Her new territory is also different, even from Mahurin's, because of the need for most banks the size of SunTrust to compete aggressively with securities brokerages to manage the assets of wealthy retirees along the Gulf Coast.

There are lots of signs for banks and investment firms all along thoroughfares such as Main Street in Sarasota or Tamiami Trail North in Naples.

"You would expect that with the demographics we have," says Callihan, who offers affluent customers an array of services, including SunTrust's capital markets group for businesses needing to raise expansion funds.

SunTrust is not just a retail bank, despite the recent emphasis on that segment. "We have specialized services for every point on the spectrum," she says.

Margaret

L. Callihan

Title: Chairwoman, president and CEO for SunTrust Bank, Southwest Florida.

Age: 50

Higher education: Vanderbilt University, Nashville, Tenn.; business degree.

Where was she before now? Born in New York and raised in Texas, she did public relations for a country music foundation for a year after college. She joined Third National Bank of Tennessee, which SunTrust later bought, and climbed the ladder to top jobs in Nashville and Chattanooga.

Hobbies: Snow skiing, walking and reading. "I read every John Grisham [novel] the instant they come out."

Daniel W. Mahurin

Title: Chairman, president and CEO for SunTrust Bank, Tampa.

Age: 56

Higher education: University of Central Florida, Orlando; communications degree.

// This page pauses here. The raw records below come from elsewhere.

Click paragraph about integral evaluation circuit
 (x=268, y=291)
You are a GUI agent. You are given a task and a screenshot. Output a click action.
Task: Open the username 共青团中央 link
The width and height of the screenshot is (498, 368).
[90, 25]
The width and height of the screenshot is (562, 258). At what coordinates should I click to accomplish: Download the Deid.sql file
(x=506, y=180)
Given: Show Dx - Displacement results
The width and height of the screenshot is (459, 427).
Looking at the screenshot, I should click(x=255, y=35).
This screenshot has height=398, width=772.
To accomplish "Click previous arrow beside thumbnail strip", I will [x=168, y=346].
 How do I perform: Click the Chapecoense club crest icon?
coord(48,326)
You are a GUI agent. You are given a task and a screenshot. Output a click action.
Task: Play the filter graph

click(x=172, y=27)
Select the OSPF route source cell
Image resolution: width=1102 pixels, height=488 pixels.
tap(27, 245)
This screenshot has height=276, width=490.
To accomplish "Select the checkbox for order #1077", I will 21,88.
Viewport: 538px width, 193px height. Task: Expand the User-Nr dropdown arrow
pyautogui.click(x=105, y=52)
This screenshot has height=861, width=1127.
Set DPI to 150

Where was he before now? The Indiana native grew up in Orlando and worked part-time in banking while in college. After a tour in the U.S. Marine Corps, he came back to what became SunBanks Inc., an Orlando bank that merged with the Trust Co. of Georgia in 1985 to form SunTrust.

Recent personal dilemma: This baby-boomer had a choice: Attend a Paul McCartney concert or watch his alma mater play football in Tampa against the University of South Florida. He ended up joining his daughters in Gainesville to watch their University of Florida team.

Hurricane Forecast Colors SunTrust Outlook

Richard X. Bove has been critical of SunTrust Banks Inc.'s performance at times over the past year. Lately, though, the Pinellas Park-based follower of bank stocks has mellowed some.

Here's a sample of his comments:

Oct. 11, 2004: Bove initiates coverage of the stock with a "market perform" rating, citing an investigation by federal securities regulators into the bank's accounting for reserves.

Nov. 1, 2004: While mentioning SunTrust's declining deposit share in Florida, Bove also cautions investors about the departure of top executives in the state.

Nov. 12, 2004: After third-quarter earnings disappoint, Bove writes: "It is our impression that when most banks decided to develop and put in place a more consumer-friendly approach to retail banking, including longer hours, more service in the branch, better pricing, and more innovative packaging, SunTrust was moving in the opposite direction."

Dec. 10, 2004: Following a speech by SunTrust CEO L. Phillip Humann, Bove says: "It appears that Mr. Humann is intent on improving the performance of the institution and feels he needs new or younger blood to do so. This may be the case because SunTrust appears to be losing market share in many of its Florida markets."

Jan. 21, 2005: Bove laments that the bank's tangible book value has dropped 24% since the acquisition of National Commerce Financial Corp.

March 5, 2005: Bove raises his earnings estimate for this year and next. Among the reasons, he writes: "We do not believe that mortgage activity fell off in Florida as dramatically as we estimated earlier."

July 12, 2005: Bove upgrades SunTrust's stock rating to "buy." One of his reasons is the increasing likelihood of powerful hurricanes decimating Georgia and Florida. "Hurricanes have the unintended consequences of converting fixed property into cash. The intermediary is the insurance company. The beneficiary is the bank," he writes. "As a home owner and resident of Florida, this is not appealing to me. It will be for the state's banking industry."